I bambini devono essere al sicuro
Dal suo profilo X l'organismo Onu stigmatizza la strage avvenuta ieri, 10 agosto, nella scuola di Al-Tabai'een, a Gaza City, dopo un attacco israeliano sull'edificio "considerato" un covo di Hamas: "Negli ultimi dieci mesi, più del 50% delle scuole utilizzate come rifugi a Gaza sono state direttamente colpite, con conseguenze devastanti". Il communication officer Salim Oweis: "La guerra inarrestabile continua a infliggere orrori ai bambini"
Anche l'Unicef stigmatizza la strage avvenuta ieri, 10 agosto, nella scuola Al-Tabai'een, nel settore Al-Sahaba a Gaza City, presa di mira dall’esercito israeliano con tre attacchi consecutivi per stanare membri di Hamas, provocando quello che la protezione civile locale ha definito un massacro atroce con almeno 100 morti e dozzine i feriti, secondo quanto riferito dalle autorità palestinesi. "Notizie terribili", ha scritto l'organismo Onu per l'infanzia dal suo profilo ufficiale su X, "bambini uccisi e feriti in un luogo che credevano fosse sicuro. Le scuole e i rifugi devono essere protetti e questa violenza contro i bambini deve cessare". "Negli ultimi dieci mesi - afferma sempre Unicef sulla piattaforma social - più del 50% delle scuole utilizzate come rifugi a Gaza sono state direttamente colpite, con conseguenze devastanti per i bambini e le famiglie. Scuole e rifugi non devono essere attaccati. I bambini devono essere al sicuro".
Quella dei bambini a Gaza non è una vita
E di bambini e dell'orrore continuo che subiscono a causa di questa "guerra inarrestabile" parla pure il communication officer dell'Unicef, Salim Oweis, in una dichiarazione in cui si dice "scioccato dalla profondità delle sofferenze, della distruzione e degli sfollamenti diffusi a Gaza". "I video che il mondo vede in televisione danno una visione importante dell'inferno che la gente sta sopportando da oltre dieci mesi. Ciò che non mostra appieno è come dietro gli edifici sbriciolati, interi quartieri, mezzi di sussistenza e sogni sono stati rasi al suolo", afferma.

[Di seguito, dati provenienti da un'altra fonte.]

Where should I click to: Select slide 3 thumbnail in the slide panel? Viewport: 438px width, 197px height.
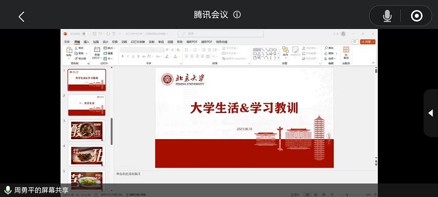click(87, 130)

"Quando si vede l'immagine di una madre sfollata che porta sulle spalle il proprio figlio e tutte le sue cose, non si vedono centinaia di persone sradicate che la seguono lungo la strada. La vita di un bambino a Gaza, nel decimo mese di questo conflitto, non è una vita. Non lo diremo mai abbastanza: non c'è un posto sicuro e tutto sta finendo: cibo, acqua, carburante, medicine. Tutto", sottolinea Oweis. "Quando si cammina attraverso i labirinti di rifugi di fortuna, si fa fatica ad arrampicarsi sulla sabbia su cui sono adagiati e si sente il forte odore di liquami che riempie i sentieri intorno. Si rimane colpiti dai tanti bambini che si aggirano intorno e che fanno una sola domanda: Signore, quando finirà la guerra?".